When Volcano is used to schedule jobs, if the applied resources are greater than the available resources in the environment, the jobs are not scheduled and the job status is pending. When the applied resources exceed the upper limit of the cluster resources, jobs are always in the pending status.

The following example uses job mindx-dls-npu-16p in the custom namespace mindx-test. (This job applies for 16 NPUs when the cluster has only 8 NPUs.)

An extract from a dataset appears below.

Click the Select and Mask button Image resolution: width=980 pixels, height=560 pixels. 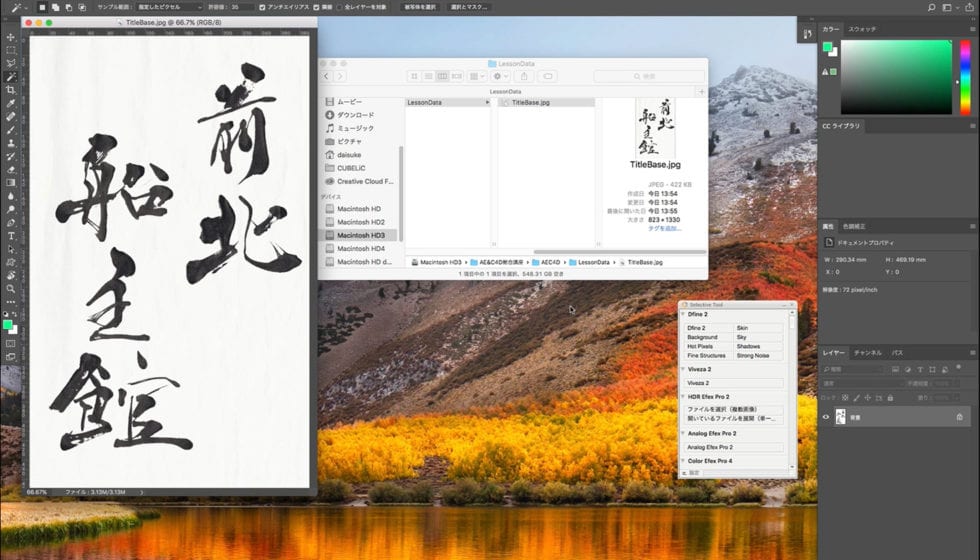tap(469, 7)
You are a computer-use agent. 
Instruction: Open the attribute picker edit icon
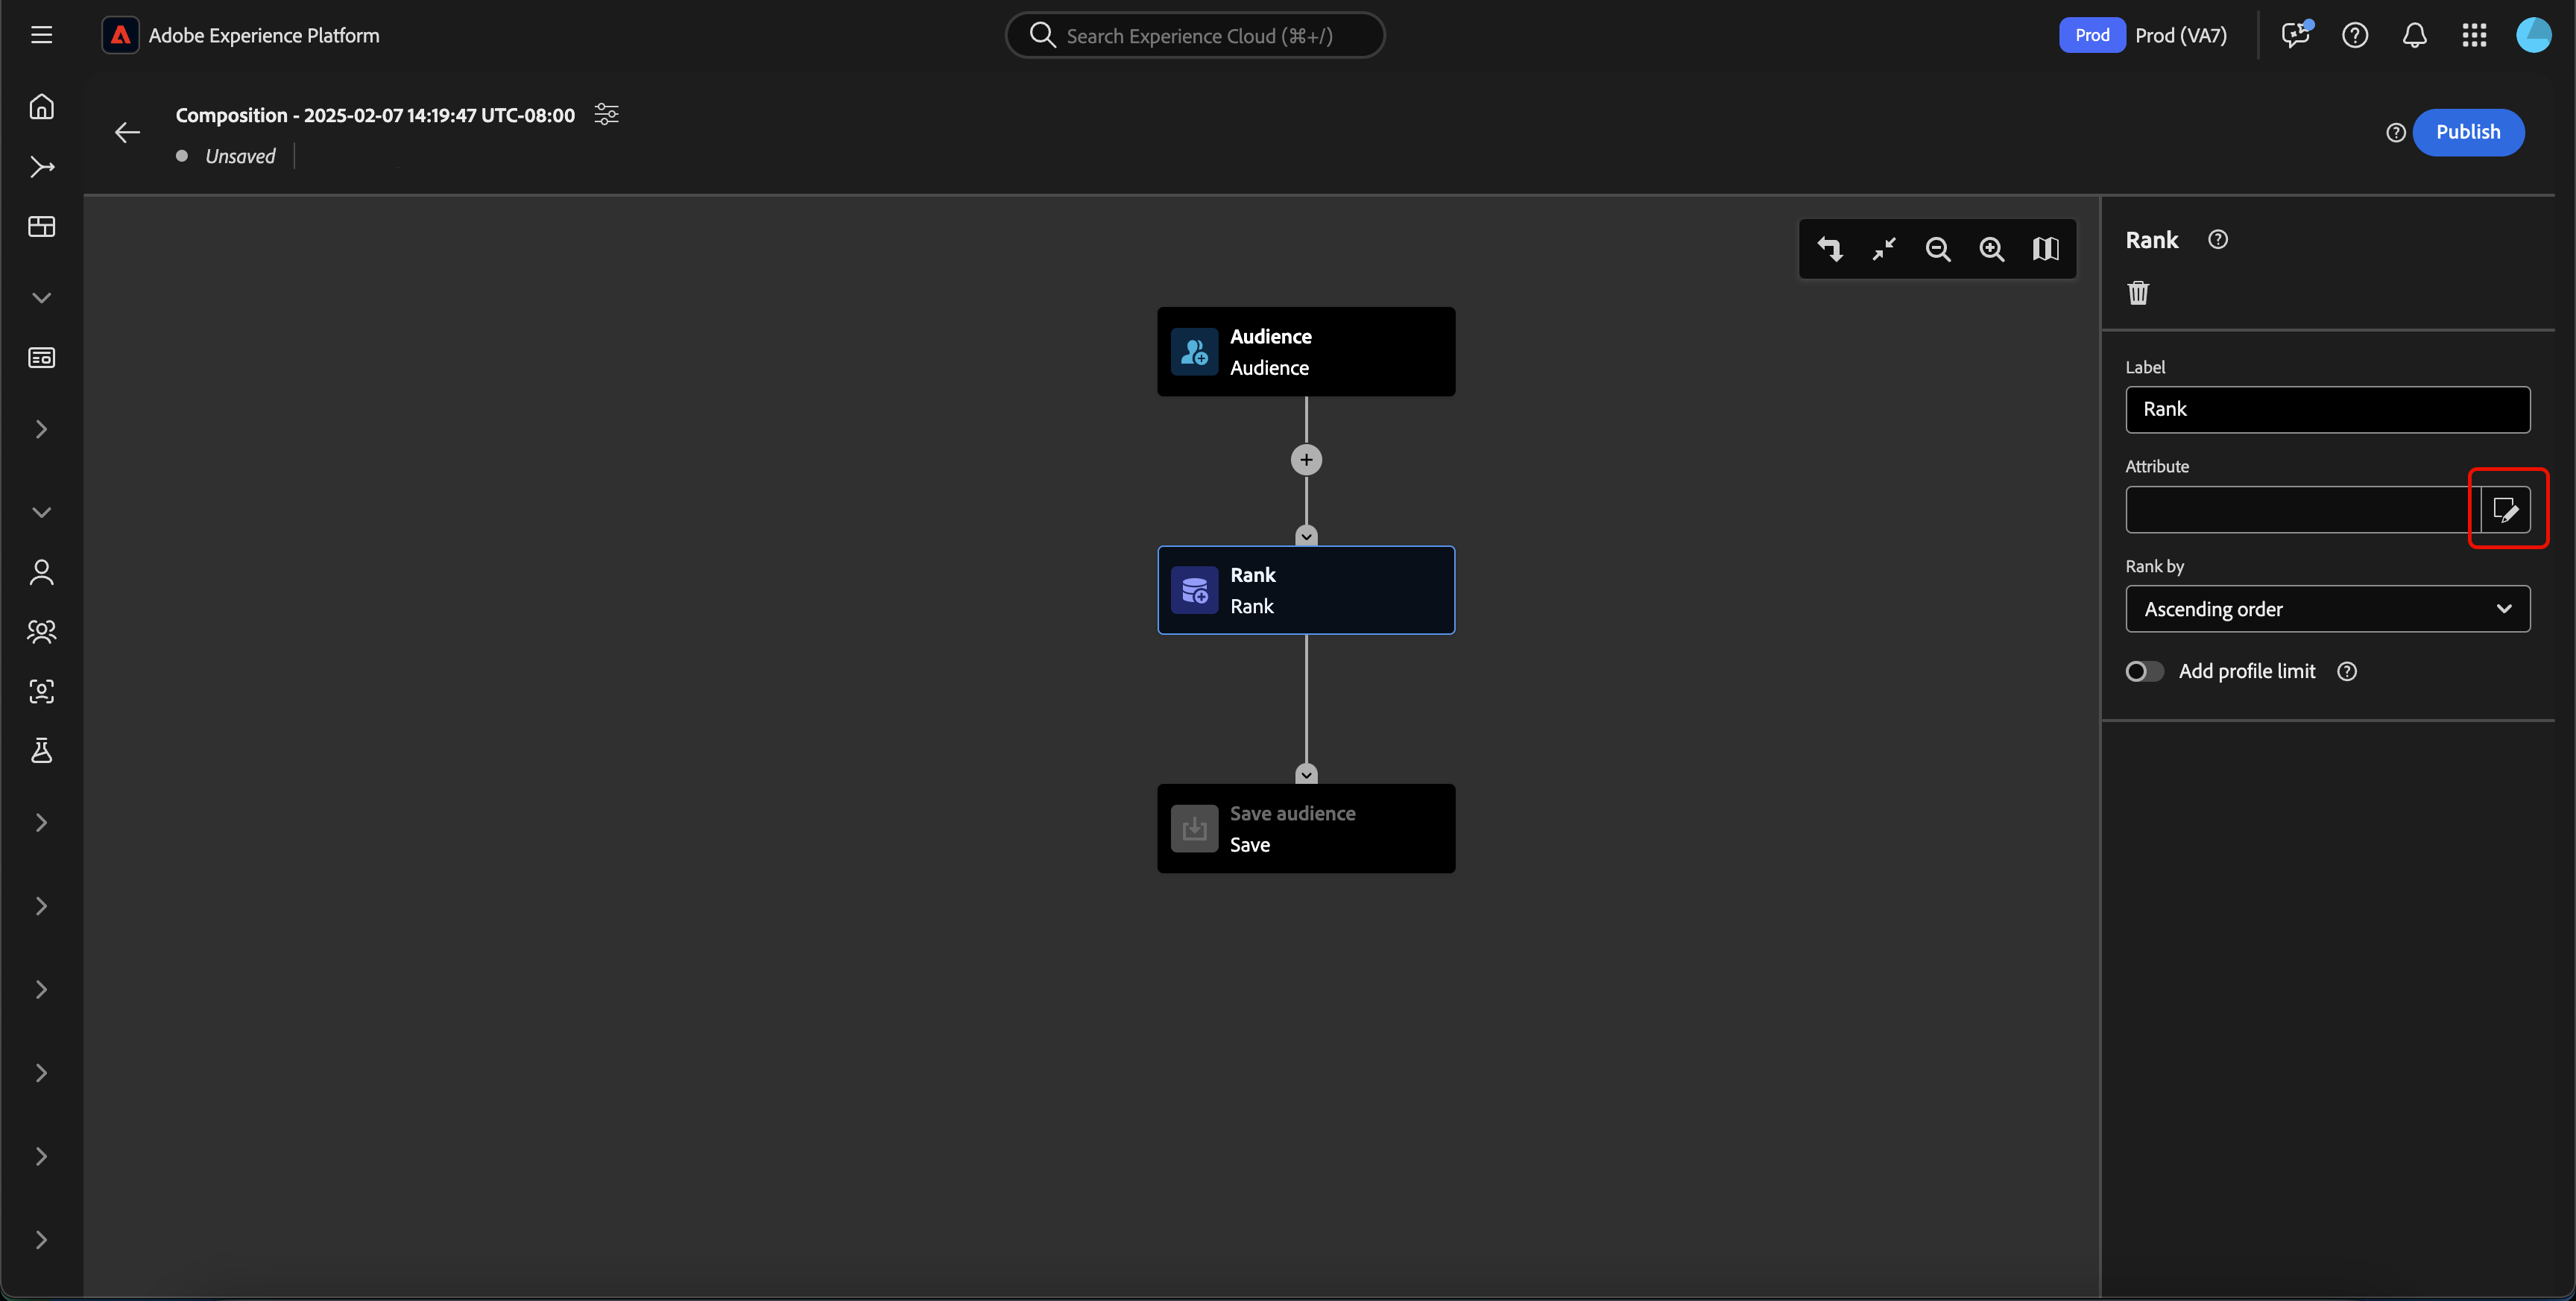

Run the following command to view the job details:

kubectl describe vcjob -n mindx-test mindx-dls-npu-16p

root@ubuntu:/home/yaml# kubectl describe vcjob -n mindx-test   mindx-dls-npu-16p
Name:         mindx-dls-npu-16p
Namespace:    mindx-test
Labels:       ring-controller.atlas=ascend-910
...
  Min Available:  2
  ...
    Replicas:  2
    ...
          Resources:
            Limits:
              Cpu:                   10
              huawei.com/Ascend910:  8
              Memory:                20Gi
            Requests:
              Cpu:                   10
              huawei.com/Ascend910:  8
              Memory:                20Gi
...
Status:
  Controlled Resources:
    Plugin - Env:  env
    Plugin - Ssh:  ssh
    Plugin - Svc:  svc
  Min Available:   2
  State:
    Last Transition Time:  2021-02-09T07:38:04Z
    Phase:                 Pending
Events:                    <none>

The preceding information indicates that the job is in the pending state.

Possible Causes

Resources are insufficient and volcano-scheduler does not terminate job scheduling.

Solution

  1. Ensure that resources are sufficient before using.
  2. Run the kubectl get vcjob -n namespace command to find the job if the job has been delivered and is in the pending state.
    root@ubuntu:/home/yaml# kubectl get vcjob -n mindx-test
    NAME                AGE
    mindx-dls-npu-16p   6m10s
  3. Run the kubectl delete vcjob mindx-dls-npu-16p -n namespace command to delete vcjob.
    root@ubuntu:/home/yaml# kubectl delete vcjob mindx-dls-npu-16p -n mindx-test
    job.batch.volcano.sh "mindx-dls-npu-16p" deleted
    • mindx-dls-npu-16p indicates the job name of vcjob.
    • mindx-test indicates the name of the namespace to which the job belongs.